4 Future Trend for 3D NAND Flash

Figure 24 shows cell’s size scaling trend, based on published die photographs. 2D became flat below 20 nm, while 3D cell showed a significant reduction going from 24 to 64 layers. This 3D scaling speed will continue by increasing the height of the memory stack, and exploiting technological innovations like Multi-stacked and Stacked NAND string [67].

Fig. 24
figure 24

Reproduced with permission from [19]. ©2017 IEEE

Effective cell size trend.

3D NAND arrays based on CT vertical channel were selected for volume production because the fabrication process is simpler than other 3D architectures.
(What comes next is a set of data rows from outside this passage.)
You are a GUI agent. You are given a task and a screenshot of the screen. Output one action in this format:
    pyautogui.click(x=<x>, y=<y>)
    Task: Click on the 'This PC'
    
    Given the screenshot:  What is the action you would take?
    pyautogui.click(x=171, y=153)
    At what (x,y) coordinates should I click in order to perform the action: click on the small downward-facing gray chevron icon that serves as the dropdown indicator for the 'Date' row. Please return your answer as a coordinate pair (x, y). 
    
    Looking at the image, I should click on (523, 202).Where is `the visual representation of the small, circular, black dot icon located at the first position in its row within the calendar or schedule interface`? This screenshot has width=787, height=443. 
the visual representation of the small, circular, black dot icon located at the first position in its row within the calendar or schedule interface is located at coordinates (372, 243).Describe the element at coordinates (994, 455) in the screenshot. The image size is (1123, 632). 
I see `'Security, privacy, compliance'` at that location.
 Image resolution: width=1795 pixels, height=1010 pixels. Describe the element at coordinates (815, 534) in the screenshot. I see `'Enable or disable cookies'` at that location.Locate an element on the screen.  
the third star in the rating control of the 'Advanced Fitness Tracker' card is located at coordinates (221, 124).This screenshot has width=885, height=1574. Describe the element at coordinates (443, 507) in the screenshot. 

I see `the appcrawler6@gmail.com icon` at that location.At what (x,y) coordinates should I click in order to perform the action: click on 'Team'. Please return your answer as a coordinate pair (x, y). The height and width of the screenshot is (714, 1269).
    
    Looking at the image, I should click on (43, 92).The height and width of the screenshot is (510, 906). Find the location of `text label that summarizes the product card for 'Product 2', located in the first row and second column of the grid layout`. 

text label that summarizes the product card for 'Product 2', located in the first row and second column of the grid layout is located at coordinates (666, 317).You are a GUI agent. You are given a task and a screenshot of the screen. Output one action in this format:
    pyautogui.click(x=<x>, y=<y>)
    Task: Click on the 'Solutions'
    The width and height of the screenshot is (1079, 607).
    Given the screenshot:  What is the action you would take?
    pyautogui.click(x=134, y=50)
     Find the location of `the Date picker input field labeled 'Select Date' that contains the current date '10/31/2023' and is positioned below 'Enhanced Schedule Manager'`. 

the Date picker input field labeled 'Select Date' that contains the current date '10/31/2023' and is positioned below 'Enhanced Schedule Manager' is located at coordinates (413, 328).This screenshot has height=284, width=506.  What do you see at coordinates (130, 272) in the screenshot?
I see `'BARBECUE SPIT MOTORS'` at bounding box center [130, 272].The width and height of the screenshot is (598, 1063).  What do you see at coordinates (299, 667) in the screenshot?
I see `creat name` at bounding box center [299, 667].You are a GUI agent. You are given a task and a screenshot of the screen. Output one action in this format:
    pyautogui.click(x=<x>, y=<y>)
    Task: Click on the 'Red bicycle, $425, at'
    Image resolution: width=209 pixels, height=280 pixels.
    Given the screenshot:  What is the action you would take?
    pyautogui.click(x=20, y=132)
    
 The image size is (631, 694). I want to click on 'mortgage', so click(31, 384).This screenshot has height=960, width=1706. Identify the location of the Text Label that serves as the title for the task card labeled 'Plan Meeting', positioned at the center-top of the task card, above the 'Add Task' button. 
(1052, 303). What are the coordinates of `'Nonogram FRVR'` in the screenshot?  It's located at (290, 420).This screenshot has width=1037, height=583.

Volume production of 3D NAND Flash started in late 2013 with a 24 layer MLC (2 bit/cell) V-NAND [63, 68]. Year after year, the number of stacked cells grew up, as shown in [7, 64, 69], thus reducing the cost per bit and fueling an even more pronounced diffusion of Solid State Drives.

In this chapter we have presented many architectural options for building a 3D NAND array, including some of the latest and greatest layout options, but the 3D evolution is just at the beginning. In fact, two fundamentally different technologies, Floating and Charge Trap, are fighting each other, trying to prove that they can win in the long run, i.e. when scaling will be pushed to the limit. Flash manufactures are already shooting for 200 vertical layers with multi-level capabilities, including 4 bit/cell and 5 bit/cell. No doubt that we’ll see a lot of innovations in the near future: engineers and scientists are called to give their best effort to make this vertical evolution happen.